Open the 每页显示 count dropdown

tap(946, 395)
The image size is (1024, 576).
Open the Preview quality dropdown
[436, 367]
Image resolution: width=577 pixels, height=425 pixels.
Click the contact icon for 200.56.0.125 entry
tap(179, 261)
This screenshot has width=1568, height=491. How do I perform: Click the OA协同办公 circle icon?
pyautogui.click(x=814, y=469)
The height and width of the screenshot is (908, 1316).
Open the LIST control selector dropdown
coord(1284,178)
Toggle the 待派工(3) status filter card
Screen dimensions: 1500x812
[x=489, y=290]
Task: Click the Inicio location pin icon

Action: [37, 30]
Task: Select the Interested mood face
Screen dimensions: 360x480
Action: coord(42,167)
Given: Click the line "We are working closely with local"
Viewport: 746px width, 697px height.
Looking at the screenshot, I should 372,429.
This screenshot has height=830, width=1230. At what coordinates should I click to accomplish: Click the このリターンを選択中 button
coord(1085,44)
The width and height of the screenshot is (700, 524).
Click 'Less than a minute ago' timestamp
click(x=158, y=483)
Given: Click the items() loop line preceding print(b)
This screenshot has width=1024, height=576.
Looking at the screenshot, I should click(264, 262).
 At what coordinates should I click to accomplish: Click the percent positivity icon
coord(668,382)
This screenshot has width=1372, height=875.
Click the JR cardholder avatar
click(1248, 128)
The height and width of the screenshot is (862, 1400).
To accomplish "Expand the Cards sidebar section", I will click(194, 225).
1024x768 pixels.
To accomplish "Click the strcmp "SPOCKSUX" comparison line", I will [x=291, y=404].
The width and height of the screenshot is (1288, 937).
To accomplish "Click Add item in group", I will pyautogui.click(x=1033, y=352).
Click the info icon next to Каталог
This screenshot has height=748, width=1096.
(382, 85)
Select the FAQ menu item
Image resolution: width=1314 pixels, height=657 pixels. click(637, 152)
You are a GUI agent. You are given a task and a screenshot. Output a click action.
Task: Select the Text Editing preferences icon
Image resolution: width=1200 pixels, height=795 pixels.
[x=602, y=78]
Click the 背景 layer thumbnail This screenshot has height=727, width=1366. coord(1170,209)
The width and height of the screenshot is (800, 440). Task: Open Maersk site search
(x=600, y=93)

_Exercise aim_
Can you update the records so that every "dropdown" becomes "drop-down menu" and everything else stays the same?

_Finished exercise_
Open the 每页显示 count drop-down menu

tap(946, 395)
The image size is (1024, 576).
Open the Preview quality drop-down menu
[436, 367]
Image resolution: width=577 pixels, height=425 pixels.
Click the contact icon for 200.56.0.125 entry
tap(179, 261)
This screenshot has width=1568, height=491. How do I perform: Click the OA协同办公 circle icon?
pyautogui.click(x=814, y=469)
The height and width of the screenshot is (908, 1316).
Open the LIST control selector drop-down menu
coord(1284,178)
Toggle the 待派工(3) status filter card
Screen dimensions: 1500x812
[x=489, y=290]
Task: Click the Inicio location pin icon

Action: [37, 30]
Task: Select the Interested mood face
Screen dimensions: 360x480
Action: coord(42,167)
Given: Click the line "We are working closely with local"
Viewport: 746px width, 697px height.
Looking at the screenshot, I should 372,429.
This screenshot has height=830, width=1230. At what coordinates should I click to accomplish: Click the このリターンを選択中 button
coord(1085,44)
The width and height of the screenshot is (700, 524).
Click 'Less than a minute ago' timestamp
click(x=158, y=483)
Given: Click the items() loop line preceding print(b)
This screenshot has width=1024, height=576.
Looking at the screenshot, I should click(264, 262).
 At what coordinates should I click to accomplish: Click the percent positivity icon
coord(668,382)
This screenshot has width=1372, height=875.
Click the JR cardholder avatar
click(1248, 128)
The height and width of the screenshot is (862, 1400).
To accomplish "Expand the Cards sidebar section", I will click(194, 225).
1024x768 pixels.
To accomplish "Click the strcmp "SPOCKSUX" comparison line", I will [x=291, y=404].
The width and height of the screenshot is (1288, 937).
To accomplish "Click Add item in group", I will pyautogui.click(x=1033, y=352).
Click the info icon next to Каталог
This screenshot has height=748, width=1096.
(382, 85)
Select the FAQ menu item
Image resolution: width=1314 pixels, height=657 pixels. click(637, 152)
You are a GUI agent. You are given a task and a screenshot. Output a click action.
Task: Select the Text Editing preferences icon
Image resolution: width=1200 pixels, height=795 pixels.
[x=602, y=78]
Click the 背景 layer thumbnail This screenshot has height=727, width=1366. coord(1170,209)
The width and height of the screenshot is (800, 440). Task: Open Maersk site search
(x=600, y=93)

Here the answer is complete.